About this task.
Respond with nothing but the number of lines in this data that include the word "announcement".

Records from a data source.

<<<<

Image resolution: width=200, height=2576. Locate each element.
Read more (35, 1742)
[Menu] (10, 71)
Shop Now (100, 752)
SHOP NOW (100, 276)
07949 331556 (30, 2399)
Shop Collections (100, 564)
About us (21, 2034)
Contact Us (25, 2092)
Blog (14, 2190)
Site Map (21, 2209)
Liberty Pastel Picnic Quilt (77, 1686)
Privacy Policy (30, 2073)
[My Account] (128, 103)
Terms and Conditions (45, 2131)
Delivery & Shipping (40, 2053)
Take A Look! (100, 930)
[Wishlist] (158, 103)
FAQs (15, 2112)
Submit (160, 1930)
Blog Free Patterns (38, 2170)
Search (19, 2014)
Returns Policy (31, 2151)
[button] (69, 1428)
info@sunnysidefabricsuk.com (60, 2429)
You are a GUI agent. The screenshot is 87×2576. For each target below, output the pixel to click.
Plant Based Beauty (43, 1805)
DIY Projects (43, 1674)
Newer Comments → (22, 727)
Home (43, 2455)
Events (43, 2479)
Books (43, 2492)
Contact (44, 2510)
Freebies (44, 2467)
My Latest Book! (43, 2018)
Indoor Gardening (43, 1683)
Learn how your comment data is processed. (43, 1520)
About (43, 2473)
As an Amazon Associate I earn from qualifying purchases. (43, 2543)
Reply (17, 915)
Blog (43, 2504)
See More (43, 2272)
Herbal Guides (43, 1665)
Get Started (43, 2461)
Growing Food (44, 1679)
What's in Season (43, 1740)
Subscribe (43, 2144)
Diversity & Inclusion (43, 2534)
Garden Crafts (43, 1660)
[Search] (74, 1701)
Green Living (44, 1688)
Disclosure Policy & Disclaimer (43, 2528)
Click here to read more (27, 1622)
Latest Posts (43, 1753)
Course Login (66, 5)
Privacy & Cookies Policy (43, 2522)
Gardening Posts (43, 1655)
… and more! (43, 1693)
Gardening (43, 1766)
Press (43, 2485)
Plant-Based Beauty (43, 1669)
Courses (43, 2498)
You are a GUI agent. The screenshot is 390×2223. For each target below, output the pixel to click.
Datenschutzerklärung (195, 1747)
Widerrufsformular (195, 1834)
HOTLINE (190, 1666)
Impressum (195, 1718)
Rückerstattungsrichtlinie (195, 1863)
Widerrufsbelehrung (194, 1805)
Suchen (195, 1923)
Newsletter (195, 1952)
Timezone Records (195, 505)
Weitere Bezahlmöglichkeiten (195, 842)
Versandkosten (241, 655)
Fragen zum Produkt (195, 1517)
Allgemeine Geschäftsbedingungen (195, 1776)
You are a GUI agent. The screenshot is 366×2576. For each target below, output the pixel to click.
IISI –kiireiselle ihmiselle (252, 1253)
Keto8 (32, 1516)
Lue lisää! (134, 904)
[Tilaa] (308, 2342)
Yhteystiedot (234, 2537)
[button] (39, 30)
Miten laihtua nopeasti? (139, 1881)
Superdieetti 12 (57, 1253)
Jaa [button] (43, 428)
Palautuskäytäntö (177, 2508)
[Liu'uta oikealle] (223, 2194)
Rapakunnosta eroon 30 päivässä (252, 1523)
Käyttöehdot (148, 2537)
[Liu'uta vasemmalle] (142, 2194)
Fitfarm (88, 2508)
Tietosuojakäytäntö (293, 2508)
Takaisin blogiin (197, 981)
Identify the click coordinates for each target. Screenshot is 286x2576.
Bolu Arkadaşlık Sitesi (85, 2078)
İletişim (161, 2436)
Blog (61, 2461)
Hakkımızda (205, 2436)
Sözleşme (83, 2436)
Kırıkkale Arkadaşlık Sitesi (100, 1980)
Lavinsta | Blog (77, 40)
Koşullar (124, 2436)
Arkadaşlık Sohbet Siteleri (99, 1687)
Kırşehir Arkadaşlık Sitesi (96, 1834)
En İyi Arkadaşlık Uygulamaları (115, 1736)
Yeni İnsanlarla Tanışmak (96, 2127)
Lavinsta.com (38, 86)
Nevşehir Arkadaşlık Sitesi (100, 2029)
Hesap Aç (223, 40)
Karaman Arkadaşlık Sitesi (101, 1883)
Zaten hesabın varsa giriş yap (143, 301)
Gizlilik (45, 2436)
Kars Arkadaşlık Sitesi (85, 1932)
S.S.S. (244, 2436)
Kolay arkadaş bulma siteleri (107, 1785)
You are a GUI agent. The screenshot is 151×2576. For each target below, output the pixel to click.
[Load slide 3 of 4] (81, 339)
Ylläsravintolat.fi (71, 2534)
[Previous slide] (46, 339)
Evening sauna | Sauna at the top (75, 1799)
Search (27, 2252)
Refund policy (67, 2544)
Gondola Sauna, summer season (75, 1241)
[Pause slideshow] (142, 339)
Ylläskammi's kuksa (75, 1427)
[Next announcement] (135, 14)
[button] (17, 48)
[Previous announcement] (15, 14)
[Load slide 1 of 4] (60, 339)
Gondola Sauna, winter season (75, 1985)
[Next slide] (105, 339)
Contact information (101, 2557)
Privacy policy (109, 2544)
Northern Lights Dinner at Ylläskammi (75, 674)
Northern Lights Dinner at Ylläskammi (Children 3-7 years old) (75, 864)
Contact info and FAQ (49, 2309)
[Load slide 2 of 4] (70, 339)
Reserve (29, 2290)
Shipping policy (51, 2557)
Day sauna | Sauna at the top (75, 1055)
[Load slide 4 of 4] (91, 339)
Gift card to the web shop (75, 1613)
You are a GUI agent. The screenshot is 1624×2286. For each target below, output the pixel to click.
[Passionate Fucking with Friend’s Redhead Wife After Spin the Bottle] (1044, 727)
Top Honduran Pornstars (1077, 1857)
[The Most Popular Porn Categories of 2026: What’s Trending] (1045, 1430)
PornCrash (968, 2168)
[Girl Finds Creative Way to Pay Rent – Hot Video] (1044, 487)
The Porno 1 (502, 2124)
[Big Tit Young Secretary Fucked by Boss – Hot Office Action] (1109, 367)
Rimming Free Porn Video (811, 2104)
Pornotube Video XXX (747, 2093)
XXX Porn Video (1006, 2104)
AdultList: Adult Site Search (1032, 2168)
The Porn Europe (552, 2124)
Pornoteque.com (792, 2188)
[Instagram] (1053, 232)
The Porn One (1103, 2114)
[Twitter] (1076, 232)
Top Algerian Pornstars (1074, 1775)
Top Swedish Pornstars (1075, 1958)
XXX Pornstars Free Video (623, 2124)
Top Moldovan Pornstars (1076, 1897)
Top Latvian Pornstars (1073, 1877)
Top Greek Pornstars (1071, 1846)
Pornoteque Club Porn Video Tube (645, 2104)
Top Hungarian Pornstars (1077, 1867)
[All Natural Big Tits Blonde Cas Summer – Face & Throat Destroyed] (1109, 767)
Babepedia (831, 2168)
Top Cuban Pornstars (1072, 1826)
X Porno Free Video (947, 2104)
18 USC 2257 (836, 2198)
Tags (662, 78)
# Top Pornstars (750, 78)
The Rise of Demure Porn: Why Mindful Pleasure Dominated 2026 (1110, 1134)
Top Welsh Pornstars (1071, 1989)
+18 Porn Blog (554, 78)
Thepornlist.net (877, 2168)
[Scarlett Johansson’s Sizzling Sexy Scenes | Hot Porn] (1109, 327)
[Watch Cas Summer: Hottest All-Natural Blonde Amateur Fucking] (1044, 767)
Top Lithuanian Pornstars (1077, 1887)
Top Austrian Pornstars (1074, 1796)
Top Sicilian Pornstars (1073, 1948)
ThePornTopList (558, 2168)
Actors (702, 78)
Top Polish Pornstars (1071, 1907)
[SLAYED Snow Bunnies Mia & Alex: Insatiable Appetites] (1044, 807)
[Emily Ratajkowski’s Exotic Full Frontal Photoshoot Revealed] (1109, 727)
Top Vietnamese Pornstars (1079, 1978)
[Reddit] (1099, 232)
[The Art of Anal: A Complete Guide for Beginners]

>>>>

Response for this exercise.
2